Posts Tagged ‘parents’

 

Gender Roles

Tuesday, October 4th, 2011

I recently took my child to visit his grandparents for a week. It’s always interesting hearing the things he comes up with in this completely different – often dysfunctional – environment; a setting that brings out in him a renewed confidence to speak his mind … ironic considering I tended to forget I had one when I was living there.

Sitting at the dinner table one evening, we were talking about someone we had met on a picnic, commenting on his wonderful sense of humour and eclectic flair. My father seemed out of the loop so my mother leaned in close and filled him in. “He’s gay!” she said in a whisper that made it sound criminal, her eyes flashing over to where my child was sitting.

“Pffft,” my child muttered, drawing himself up tall, folding his arms and mustering all he could of his six-year-old ego. “You do know that men can marry men and women can marry women, don’t you? Don’t you?” he demanded. I gave him the proud mum look … with a touch of amusement … then sniggered into my pumpkin risotto, waiting for a response. There was a stammering from the other side of the table … then silence … before my – much older – niece broke in with, “And men can marry women.”
“Ha!” came the reply. He smiled, relaxed and uncrossed his arms. “OB-viously!” he chuckled and continued with his dinner.

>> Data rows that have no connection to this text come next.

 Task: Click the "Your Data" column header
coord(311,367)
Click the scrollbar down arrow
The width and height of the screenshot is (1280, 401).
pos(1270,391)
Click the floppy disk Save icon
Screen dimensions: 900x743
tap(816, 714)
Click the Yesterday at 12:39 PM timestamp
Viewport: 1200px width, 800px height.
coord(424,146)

I don’t always know where he gets his information but I try not to shush him when he’s expressing himself even when it is at the expense of ‘normal’ dinnertime conversation in a house where even I am still learning how to fully express myself. I’ve learnt, though, since a recent conversation with my mother that perhaps we both need a lesson in boundaries when visiting there. There is a possibility my house will be sold and I will need to be out before Christmas. I have been telling everyone I’ll be going to Durban to stay with my folks for a while until I find somewhere to live, taking the unconditional love of my parents for granted. Prematurely it seems! My mother’s response to my suggestion was, “Haha, it’s not going to happen.” Clearly she has no trouble expressing herself … loud and clear!

Fears about peers

Thursday, August 5th, 2010

People say I’m boring because I don’t drink. And I say I’m comfortable enough with myself to not have to alter my mindset when I go out to have a good time. It works for me. I have a great time out regardless, meet people, make friends, dance my fanny off and wake up with a clear head for my child, ready for a run first thing in the morning.

Besides the fact that I have had my quota in my lifetime already to not need another alcoholic beverage before I die, I honestly believe that if a child never sees his parents drink that he will somehow grow up into a teenager less inclined to succumb to peer pressure. I vomited from alcohol for the first time when I was nine years old. I had seen my parents and their friends drinking all day at the Christmas dinner table and I thought the little tap on the box of wine quite nifty … so I used it until it was dry. And that was me set up for a very early bout of alcohol poisoning and many years of over the recommended daily allowance of flavoured wine and cocktails.

Children who are exposed to parents who smoke or take drugs are more inclined to do so too so why should that not be true of more socially acceptable forms of substance abuse? I don’t know if it will work but surely it’s worth a try. It’s an easy enough experiment but it takes a fair amount of commitment to the cause.

Too Posh to Push? (Part 2)

Wednesday, August 29th, 2007

But, having said that, there are things you aren’t told when schedules are being done and options are being narrowed down and made, and I will have to list them to distance myself as much as possible from these admissions:

  • It’s a totally freaky experience being fully awake and knowing that your insides are spilling all over the operating table and there is blood and fluid flowing like a fountain from your belly – the gynae and theatre nurses have to wear wellies (enough said). Don’t ever look at the overhead light, as you will be terrified by the reflection.
  • You are given your baby at about the same time as a shot of morphine in your thigh – the effect of the drug is not conducive with (a) safety and (b) bonding.
  • It’s fucking sore when the drugs wear off.
  • It’s fucking sore when you have to get up to go to the toilet for the first time after they take the catheter out.
  • You get a suppository – this is supposedly for the alleviation of the pain but, when you are crapping your guts out, it is revealed that it is all a cover and it is really to prevent you clogging up, getting constipated and having to push so hard that your stitches pop out.
  • You are incapable of coping with a tiny baby at home when your husband only has three days of paternity leave (RSA Labour Law sucks … believe me, I know).
  • You are incapable of coping without your parents or in-laws around.
  • You are incapable of coping WITH your parents or in-laws around.
  • It is perfectly normal to have permanent nerve damage in your coccyx – my feeling in that area disappeared totally for over a year and now the pain is making up for the long-term loss.
  • The entry point of the spinal block needle comes back to haunt you by causing the most excruciating pain – this when you are constantly having to pick up a 13kg bundle.

Perhaps the NHS should change their propaganda slogan. Or perhaps they tried … but, admittedly, the above list doesn’t make for a particularly catchy slogan.